Page =>
◇ ◇ ◇ ◇ ◇

Guess what? It’s not purely to exclude men.
So why are we a women’s collective, then?
We are stronger together? Yes, kind of. It is such a cliche, although not the worst cliche. It isn’t a bad concept to overuse by every company, organization, and movement. It’s not untrue.
Women are stronger together. Also true.
Women supporting women. Women empowering women. Nice hashtags. We even use them.
Is that why we are a collective? Because women are stronger together? Well, that’s part of it. Of course, it goes much deeper. At Medusa, everything we do and feel and write and touch goes deeper.
We are a collective because the patriarchy doesn’t like it. And when the patriarchy doesn’t like something, we want to do it more. Patriarchy has benefitted by keeping women apart, from denying women the opportunity to be a collective body or voice, by calling them witches or other things when they gather.
The women are talking to each other…burn them.
Something along those lines.

◇ ◇ ◇ ◇ ◇

Dataset rows =>
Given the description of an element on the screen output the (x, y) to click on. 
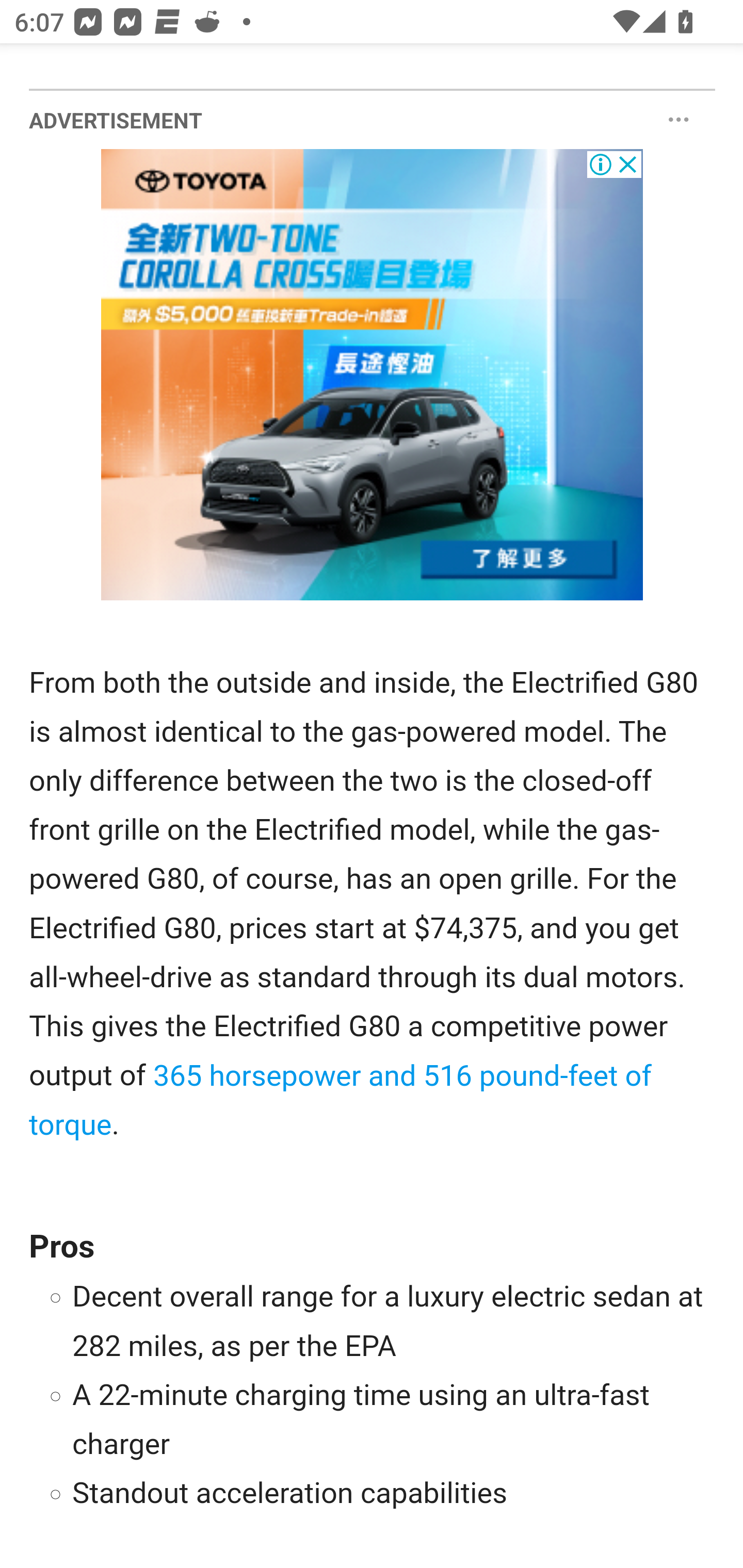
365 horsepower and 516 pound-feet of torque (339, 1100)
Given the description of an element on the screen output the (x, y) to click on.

◇ ◇ ◇ ◇ ◇

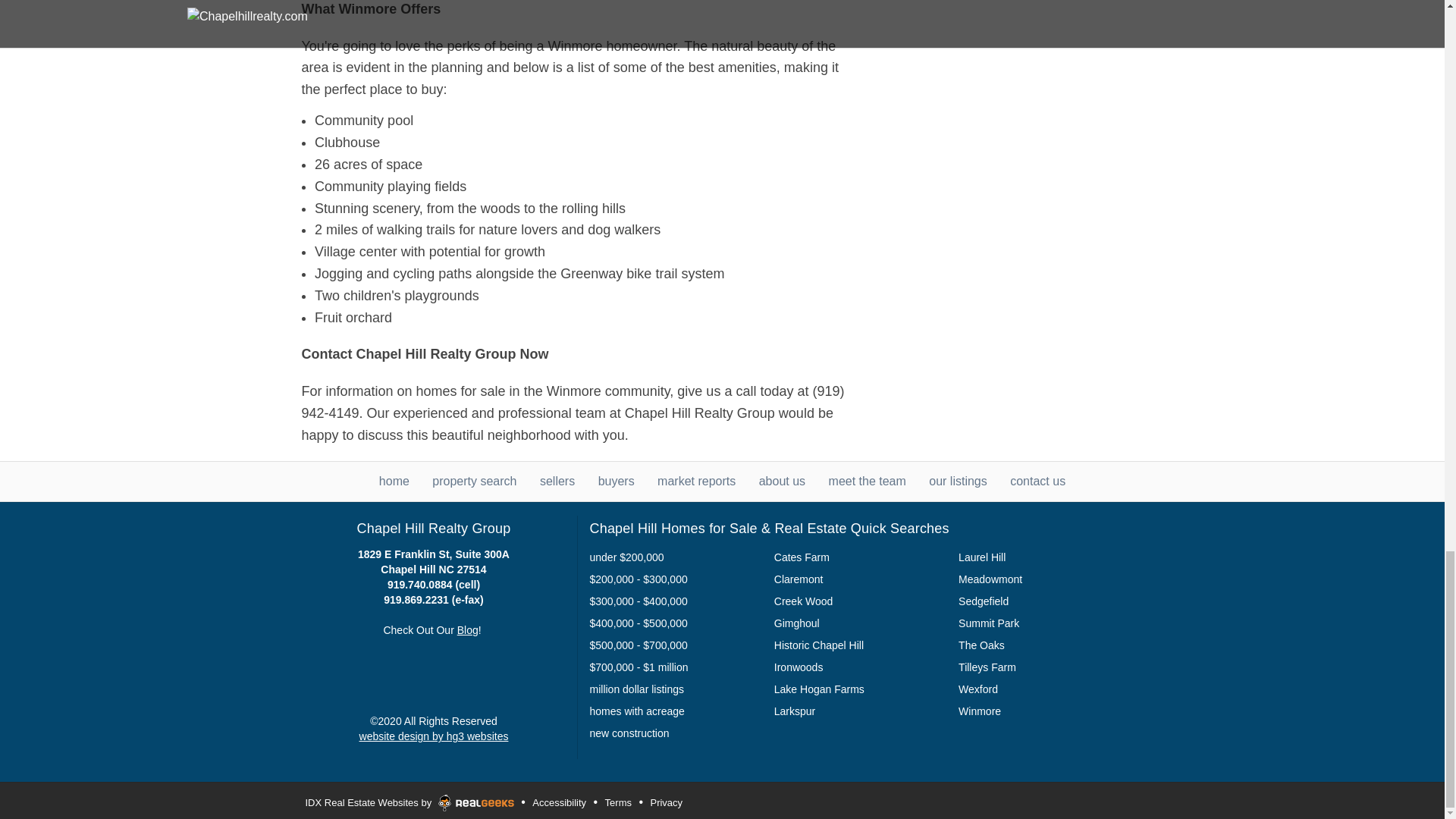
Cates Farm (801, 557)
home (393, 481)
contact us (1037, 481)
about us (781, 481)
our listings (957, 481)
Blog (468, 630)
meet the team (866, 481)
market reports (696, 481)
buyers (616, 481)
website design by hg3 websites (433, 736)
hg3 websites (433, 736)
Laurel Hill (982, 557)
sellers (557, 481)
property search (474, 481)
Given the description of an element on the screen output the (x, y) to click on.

◇ ◇ ◇ ◇ ◇

What to do =>
Answer these questions about the page on the women's collective:
1. What is the name of the organization the page speaks for?
2. Which two phrases does the page describe as "nice hashtags"?
3. According to the page, what have women been called when they gather?

Result of this task =>
1. Medusa
2. "Women supporting women" and "Women empowering women"
3. Witches